Voyager’s Golden Record: Asking Anyway

Consider the Voyager missions. Faced with the seeming impossibility of speaking to unknown minds, Sagan’s team asked, “How might we send an intelligible hello?” The result—gold-plated disks of sounds and images curated for extraterrestrials—became the Golden Record (Sagan et al., Murmurs of Earth, 1978). Even the Pale Blue Dot reflection (1994) pivots from cosmic smallness to, “How might we live responsibly on this mote?” In both cases, the question changes paralysis into purpose.

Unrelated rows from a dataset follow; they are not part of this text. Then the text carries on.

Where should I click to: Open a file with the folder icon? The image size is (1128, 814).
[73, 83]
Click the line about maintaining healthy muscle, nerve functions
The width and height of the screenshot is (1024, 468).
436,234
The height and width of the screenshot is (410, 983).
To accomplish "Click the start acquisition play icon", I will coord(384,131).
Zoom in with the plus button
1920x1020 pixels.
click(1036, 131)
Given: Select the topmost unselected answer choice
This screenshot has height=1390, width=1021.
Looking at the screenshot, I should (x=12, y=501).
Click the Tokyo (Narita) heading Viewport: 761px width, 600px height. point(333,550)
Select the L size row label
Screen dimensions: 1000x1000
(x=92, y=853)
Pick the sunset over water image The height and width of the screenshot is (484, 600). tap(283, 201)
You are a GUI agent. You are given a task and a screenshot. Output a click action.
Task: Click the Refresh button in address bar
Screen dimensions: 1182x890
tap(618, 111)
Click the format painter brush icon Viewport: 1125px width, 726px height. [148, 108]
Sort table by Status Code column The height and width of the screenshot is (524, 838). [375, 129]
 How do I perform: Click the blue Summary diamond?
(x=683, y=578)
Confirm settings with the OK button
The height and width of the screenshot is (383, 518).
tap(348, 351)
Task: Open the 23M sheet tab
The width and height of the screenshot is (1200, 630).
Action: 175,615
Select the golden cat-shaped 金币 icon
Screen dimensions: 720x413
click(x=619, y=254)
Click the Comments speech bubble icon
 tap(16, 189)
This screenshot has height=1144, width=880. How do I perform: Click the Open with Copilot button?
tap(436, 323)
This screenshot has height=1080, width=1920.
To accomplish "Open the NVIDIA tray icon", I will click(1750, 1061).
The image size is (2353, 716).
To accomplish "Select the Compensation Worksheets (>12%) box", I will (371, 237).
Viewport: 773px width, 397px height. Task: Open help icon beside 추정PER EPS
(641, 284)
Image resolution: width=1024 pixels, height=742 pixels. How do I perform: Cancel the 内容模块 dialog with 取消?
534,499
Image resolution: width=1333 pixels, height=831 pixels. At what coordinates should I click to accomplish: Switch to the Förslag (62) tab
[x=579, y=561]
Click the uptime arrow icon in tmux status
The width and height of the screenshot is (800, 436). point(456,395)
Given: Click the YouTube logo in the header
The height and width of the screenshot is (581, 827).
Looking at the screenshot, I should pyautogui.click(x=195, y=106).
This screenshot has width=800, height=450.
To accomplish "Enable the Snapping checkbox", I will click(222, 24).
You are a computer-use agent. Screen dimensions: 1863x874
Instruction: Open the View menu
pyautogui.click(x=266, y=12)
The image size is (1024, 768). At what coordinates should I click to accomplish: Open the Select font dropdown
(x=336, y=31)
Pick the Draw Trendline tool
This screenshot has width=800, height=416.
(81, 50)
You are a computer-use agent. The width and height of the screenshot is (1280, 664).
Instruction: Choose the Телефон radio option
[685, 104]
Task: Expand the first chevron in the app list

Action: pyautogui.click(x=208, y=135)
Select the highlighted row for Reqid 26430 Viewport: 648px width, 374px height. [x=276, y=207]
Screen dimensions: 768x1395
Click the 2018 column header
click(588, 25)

A Daily Practice for Reframing

Finally, make the idea concrete. When you notice “I can’t,” immediately draft three versions of “How might I…?”—one generous, one constrained by reality, and one tiny and testable. Pick the smallest viable step and schedule ten focused minutes, then review what you learned and adjust the next question. For example, “I can’t learn calculus” becomes “How might I master limits this week?” and then “How might I solve three limit problems tonight using a worked example?” Over time, the habit compounds into capability.